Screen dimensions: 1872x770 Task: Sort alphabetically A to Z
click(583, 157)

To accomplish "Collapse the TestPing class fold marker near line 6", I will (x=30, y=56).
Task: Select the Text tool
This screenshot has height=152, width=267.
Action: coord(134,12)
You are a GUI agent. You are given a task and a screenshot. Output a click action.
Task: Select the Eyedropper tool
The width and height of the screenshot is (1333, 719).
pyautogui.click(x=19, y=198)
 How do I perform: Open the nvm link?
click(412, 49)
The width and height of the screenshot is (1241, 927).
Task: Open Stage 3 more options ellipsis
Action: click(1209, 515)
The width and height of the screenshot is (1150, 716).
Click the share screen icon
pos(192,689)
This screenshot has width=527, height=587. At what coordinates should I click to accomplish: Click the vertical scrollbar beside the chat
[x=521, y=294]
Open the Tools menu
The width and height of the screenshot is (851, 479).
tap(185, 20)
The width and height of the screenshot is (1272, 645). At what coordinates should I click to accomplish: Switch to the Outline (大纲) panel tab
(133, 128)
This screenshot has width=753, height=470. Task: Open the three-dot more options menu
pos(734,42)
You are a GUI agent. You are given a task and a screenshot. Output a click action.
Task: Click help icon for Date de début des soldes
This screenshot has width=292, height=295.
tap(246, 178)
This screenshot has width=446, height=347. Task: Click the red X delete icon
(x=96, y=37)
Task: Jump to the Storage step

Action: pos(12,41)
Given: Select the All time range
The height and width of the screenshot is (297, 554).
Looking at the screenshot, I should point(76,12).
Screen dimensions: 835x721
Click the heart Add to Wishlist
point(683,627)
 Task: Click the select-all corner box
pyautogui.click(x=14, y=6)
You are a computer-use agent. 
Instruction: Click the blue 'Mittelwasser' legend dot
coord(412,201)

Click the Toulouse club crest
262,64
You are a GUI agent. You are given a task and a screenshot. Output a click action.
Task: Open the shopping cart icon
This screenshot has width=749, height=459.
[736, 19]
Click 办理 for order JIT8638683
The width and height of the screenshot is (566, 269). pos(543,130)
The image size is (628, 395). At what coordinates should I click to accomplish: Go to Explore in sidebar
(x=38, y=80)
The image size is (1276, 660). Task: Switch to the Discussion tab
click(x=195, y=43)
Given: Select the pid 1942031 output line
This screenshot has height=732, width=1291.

* **Instructions for the task**
Retype the entries one by one, exactly.

* **Finished exercise**
Screen dimensions: 1872x770 Task: Sort alphabetically A to Z
click(583, 157)

To accomplish "Collapse the TestPing class fold marker near line 6", I will (x=30, y=56).
Task: Select the Text tool
This screenshot has height=152, width=267.
Action: coord(134,12)
You are a GUI agent. You are given a task and a screenshot. Output a click action.
Task: Select the Eyedropper tool
The width and height of the screenshot is (1333, 719).
pyautogui.click(x=19, y=198)
 How do I perform: Open the nvm link?
click(412, 49)
The width and height of the screenshot is (1241, 927).
Task: Open Stage 3 more options ellipsis
Action: click(1209, 515)
The width and height of the screenshot is (1150, 716).
Click the share screen icon
pos(192,689)
This screenshot has width=527, height=587. At what coordinates should I click to accomplish: Click the vertical scrollbar beside the chat
[x=521, y=294]
Open the Tools menu
The width and height of the screenshot is (851, 479).
tap(185, 20)
The width and height of the screenshot is (1272, 645). At what coordinates should I click to accomplish: Switch to the Outline (大纲) panel tab
(133, 128)
This screenshot has width=753, height=470. Task: Open the three-dot more options menu
pos(734,42)
You are a GUI agent. You are given a task and a screenshot. Output a click action.
Task: Click help icon for Date de début des soldes
This screenshot has width=292, height=295.
tap(246, 178)
This screenshot has width=446, height=347. Task: Click the red X delete icon
(x=96, y=37)
Task: Jump to the Storage step

Action: pos(12,41)
Given: Select the All time range
The height and width of the screenshot is (297, 554).
Looking at the screenshot, I should point(76,12).
Screen dimensions: 835x721
Click the heart Add to Wishlist
point(683,627)
 Task: Click the select-all corner box
pyautogui.click(x=14, y=6)
You are a computer-use agent. 
Instruction: Click the blue 'Mittelwasser' legend dot
coord(412,201)

Click the Toulouse club crest
262,64
You are a GUI agent. You are given a task and a screenshot. Output a click action.
Task: Open the shopping cart icon
This screenshot has width=749, height=459.
[736, 19]
Click 办理 for order JIT8638683
The width and height of the screenshot is (566, 269). pos(543,130)
The image size is (628, 395). At what coordinates should I click to accomplish: Go to Explore in sidebar
(x=38, y=80)
The image size is (1276, 660). Task: Switch to the Discussion tab
click(x=195, y=43)
Given: Select the pid 1942031 output line
This screenshot has height=732, width=1291.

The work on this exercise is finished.